((

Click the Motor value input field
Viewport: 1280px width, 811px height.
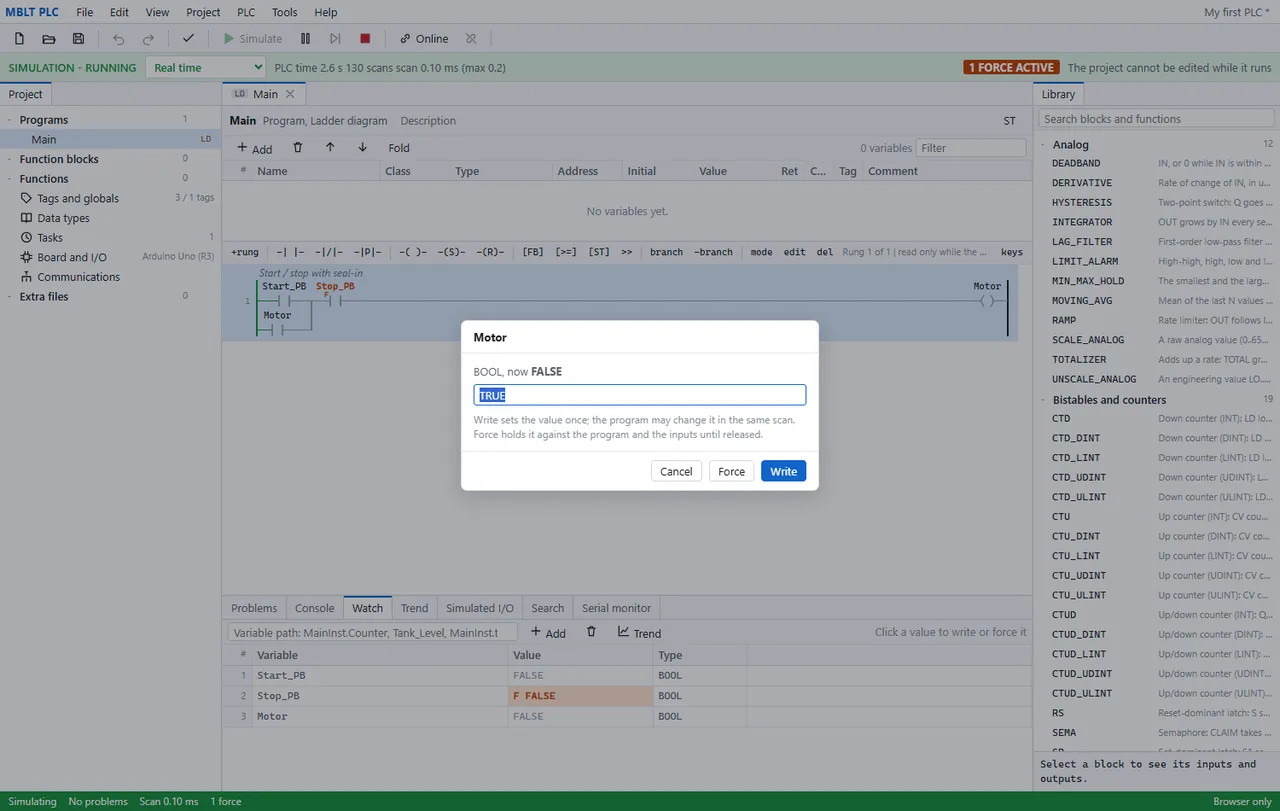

))
((

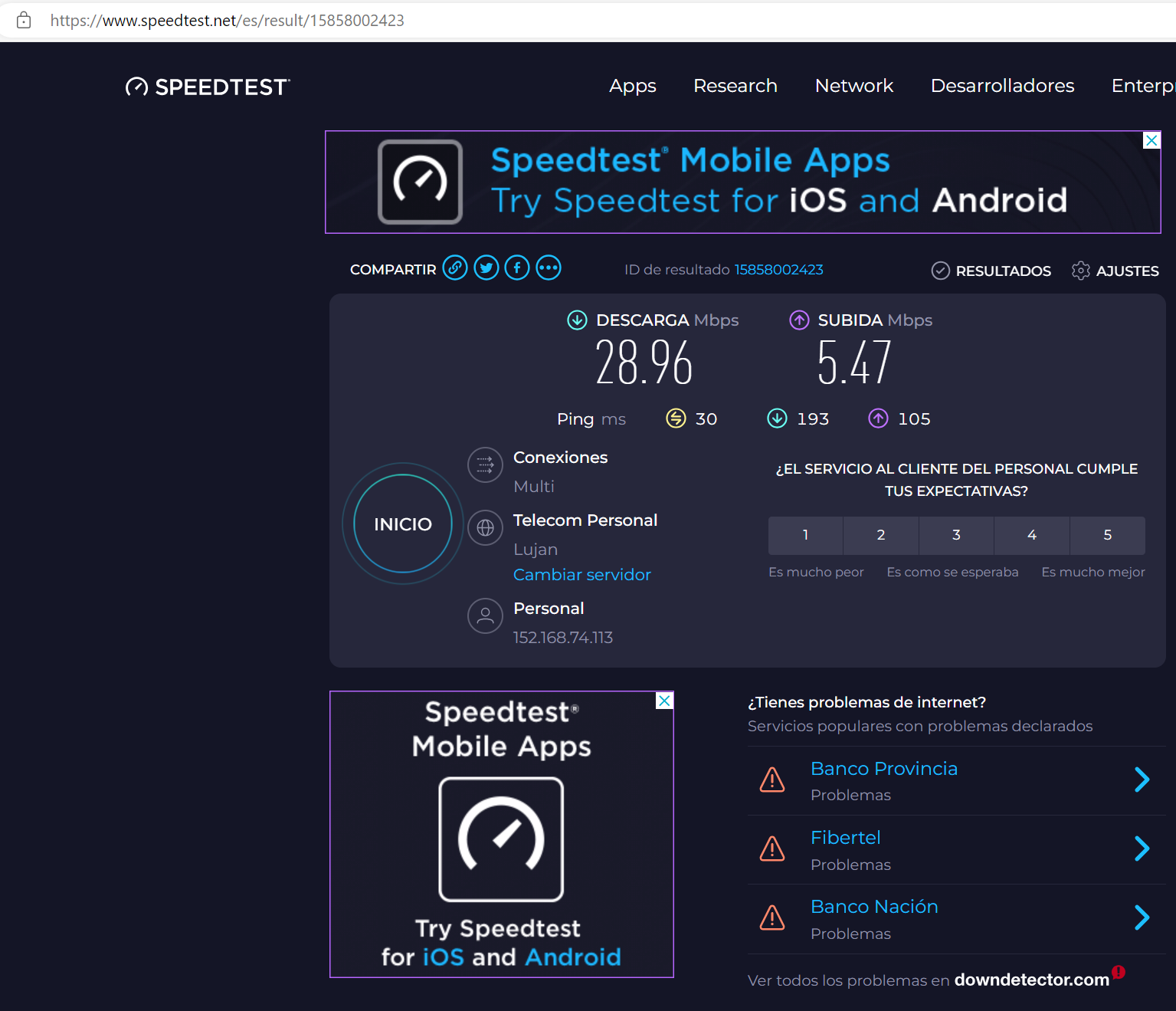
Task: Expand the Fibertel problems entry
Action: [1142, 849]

))
((

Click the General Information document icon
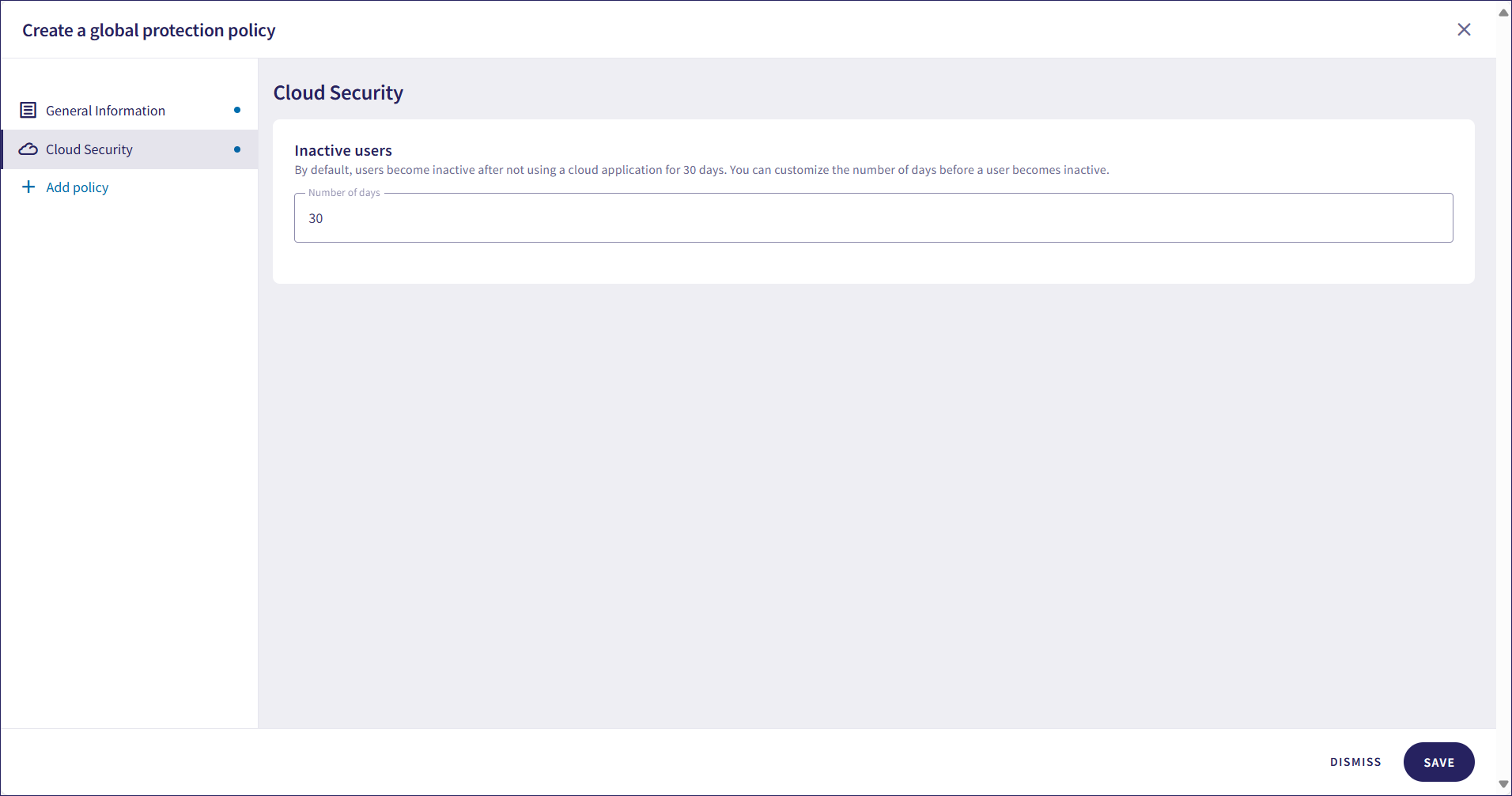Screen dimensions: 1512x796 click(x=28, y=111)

))

Arrange the lines that begin with the line containing "Click the Motor value input field" and run through the line containing "Viewport: 1280px width, 811px height." as a Markdown table with the columns No. and Line, leaving out any blank lines.

| No. | Line |
|---|---|
| 1 | Click the Motor value input field |
| 2 | Viewport: 1280px width, 811px height. |